To ride out the pandemic, the Farnsworth Art Museum in Rockland is staying local.
The museum has assembled a series of Maine-themed exhibitions culled from its permanent collection. The shows were conceived as part of the state’s bicentennial, and they have special resonance during the pandemic given Maine’s relative safe haven from the disease, compared to other states.
Experiencing them feels a little like crossing the Piscataqua River Bridge on I-95: It’s good to be home.

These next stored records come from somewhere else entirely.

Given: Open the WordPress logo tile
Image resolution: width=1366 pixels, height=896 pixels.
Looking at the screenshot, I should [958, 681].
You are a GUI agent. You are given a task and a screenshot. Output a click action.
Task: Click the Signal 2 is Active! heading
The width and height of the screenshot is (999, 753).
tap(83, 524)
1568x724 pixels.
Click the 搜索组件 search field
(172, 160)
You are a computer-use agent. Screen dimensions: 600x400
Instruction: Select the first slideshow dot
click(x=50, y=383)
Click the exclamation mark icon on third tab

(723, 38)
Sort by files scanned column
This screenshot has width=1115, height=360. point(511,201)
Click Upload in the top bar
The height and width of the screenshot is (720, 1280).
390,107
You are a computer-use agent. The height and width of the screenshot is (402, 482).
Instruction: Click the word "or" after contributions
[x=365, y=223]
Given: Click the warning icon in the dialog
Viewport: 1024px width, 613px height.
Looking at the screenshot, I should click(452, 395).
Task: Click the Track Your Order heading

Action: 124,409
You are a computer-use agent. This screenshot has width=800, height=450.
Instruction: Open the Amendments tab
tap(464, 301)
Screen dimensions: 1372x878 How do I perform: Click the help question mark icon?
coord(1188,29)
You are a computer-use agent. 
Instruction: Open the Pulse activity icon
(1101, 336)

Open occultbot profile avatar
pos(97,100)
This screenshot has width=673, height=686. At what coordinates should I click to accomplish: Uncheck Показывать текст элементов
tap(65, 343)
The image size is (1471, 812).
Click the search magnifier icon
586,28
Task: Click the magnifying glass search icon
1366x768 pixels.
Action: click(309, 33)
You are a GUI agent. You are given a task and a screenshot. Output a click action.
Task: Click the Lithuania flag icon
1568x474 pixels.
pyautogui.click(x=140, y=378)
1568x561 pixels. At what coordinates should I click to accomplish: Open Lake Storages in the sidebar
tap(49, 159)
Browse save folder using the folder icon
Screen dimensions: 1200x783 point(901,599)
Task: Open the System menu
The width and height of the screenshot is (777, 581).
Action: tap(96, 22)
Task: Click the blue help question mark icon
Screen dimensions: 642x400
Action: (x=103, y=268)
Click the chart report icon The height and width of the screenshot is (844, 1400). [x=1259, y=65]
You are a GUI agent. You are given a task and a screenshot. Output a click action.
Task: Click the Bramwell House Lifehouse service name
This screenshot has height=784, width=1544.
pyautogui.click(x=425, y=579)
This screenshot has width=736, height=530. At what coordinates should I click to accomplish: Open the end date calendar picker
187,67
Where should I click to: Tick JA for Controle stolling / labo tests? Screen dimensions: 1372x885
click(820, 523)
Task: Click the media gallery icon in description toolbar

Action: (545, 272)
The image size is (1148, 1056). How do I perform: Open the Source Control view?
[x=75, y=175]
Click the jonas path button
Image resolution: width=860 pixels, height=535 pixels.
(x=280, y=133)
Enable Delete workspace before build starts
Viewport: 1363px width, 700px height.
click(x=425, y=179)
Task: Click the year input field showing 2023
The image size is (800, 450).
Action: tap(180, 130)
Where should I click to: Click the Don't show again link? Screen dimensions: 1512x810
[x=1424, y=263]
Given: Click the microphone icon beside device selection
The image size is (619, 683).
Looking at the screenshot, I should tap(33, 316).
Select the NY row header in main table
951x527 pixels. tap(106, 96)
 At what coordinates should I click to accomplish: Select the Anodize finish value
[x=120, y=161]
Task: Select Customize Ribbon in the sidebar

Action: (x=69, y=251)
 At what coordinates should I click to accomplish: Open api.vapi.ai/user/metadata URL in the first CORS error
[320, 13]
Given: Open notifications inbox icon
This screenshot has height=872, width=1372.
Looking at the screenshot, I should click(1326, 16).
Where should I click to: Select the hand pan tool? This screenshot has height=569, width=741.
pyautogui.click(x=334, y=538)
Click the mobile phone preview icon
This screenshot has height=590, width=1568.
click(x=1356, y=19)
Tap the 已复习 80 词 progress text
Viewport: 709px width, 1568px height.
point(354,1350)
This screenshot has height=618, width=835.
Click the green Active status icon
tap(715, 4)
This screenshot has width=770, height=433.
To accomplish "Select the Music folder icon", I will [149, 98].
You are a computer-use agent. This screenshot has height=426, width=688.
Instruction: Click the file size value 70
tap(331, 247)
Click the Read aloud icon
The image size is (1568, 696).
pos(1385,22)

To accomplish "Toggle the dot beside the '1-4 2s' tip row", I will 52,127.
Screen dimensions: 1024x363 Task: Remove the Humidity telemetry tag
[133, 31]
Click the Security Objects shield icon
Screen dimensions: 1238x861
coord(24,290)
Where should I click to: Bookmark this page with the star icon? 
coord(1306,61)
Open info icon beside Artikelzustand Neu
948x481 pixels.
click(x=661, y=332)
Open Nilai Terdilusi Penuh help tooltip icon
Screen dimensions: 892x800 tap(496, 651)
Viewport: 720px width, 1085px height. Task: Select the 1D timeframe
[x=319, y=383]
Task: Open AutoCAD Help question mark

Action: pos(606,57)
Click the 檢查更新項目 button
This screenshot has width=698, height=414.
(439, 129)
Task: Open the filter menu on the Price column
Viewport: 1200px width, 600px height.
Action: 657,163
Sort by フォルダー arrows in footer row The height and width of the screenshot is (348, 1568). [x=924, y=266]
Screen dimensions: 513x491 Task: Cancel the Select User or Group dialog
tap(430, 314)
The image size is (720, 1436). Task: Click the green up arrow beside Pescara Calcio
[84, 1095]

Organized under the banner “First to Hail the Rising Sun: Maine Through the Eyes of its Artists,” these exhibitions examine the state from broad perspectives and narrow, focused visions of individual artists. Broadly, “Maine: The Farnsworth Collection” takes many of the highlights of the collection and presents them en masse, with the museum doubling the gallery space that it usually gives to art from its collection. One of the realities of contemporary exhibition practice is that visitors usually get to see a fraction of a museum’s collection. This exhibition alters that equation, at least for the rest of this year.
Among the highlights are Fitz Henry Lane’s “Camden Mountains from the South Entrance to the Harbor,” an oil painting from 1859 that presents a warm and romanticized view of the calm harbor with Mount Battie, Mount Megunticook and Bald Mountain glowing in the distance. On the other end of the temperature spectrum is Rockwell Kent’s “Maine Coast,” a blue-and-white oil painting that Kent made during his time on the island in the winter of 1906-07. He shows snow-covered island fields and a snow-capped peak rising in the background, all under threatening gray skies.
Also on view is a Robert Indiana aluminum “LOVE” sculpture and Neil Welliver’s graceful painting “Silas in Green Canoe,” which expresses love in another way. Welliver made the painting out of a feeling of loss and wanting to remember his son, whose green canoe sits empty in the Allagash wilderness.
Since it became a museum 70 years ago, the Farnsworth has focused its collecting habits on works of art by artists who have or worked in Maine, matching its mission of celebrating Maine’s role in American art. It has about 1,000 paintings in its collection, along with thousands of works on paper and hundreds of sculpture. The museum specializes in three generations of Wyeths and is focusing on Andrew with the exhibition “A Maine Legacy,” covering his 70 years in Maine, most of them spent sketching, drawing and painting in the communities of Cushing, Port Clyde and nearby islands.
At first glance, the startling egg tempera “Adrift,” from 1982, might appear to depict a deceased fisherman adrift in his dory, awaiting a natural burial at sea. In fact, the fisherman is alive, and just resting.
Alive or dead, the subject of the painting is at peace – despite the ledge of rocks lurking just beyond the bow.
“First to Hail the Rising Sun: Maine Through the Eyes of its Artists,” on view through Jan. 3, Farnsworth Art Museum, 16 Museum St., Rockland.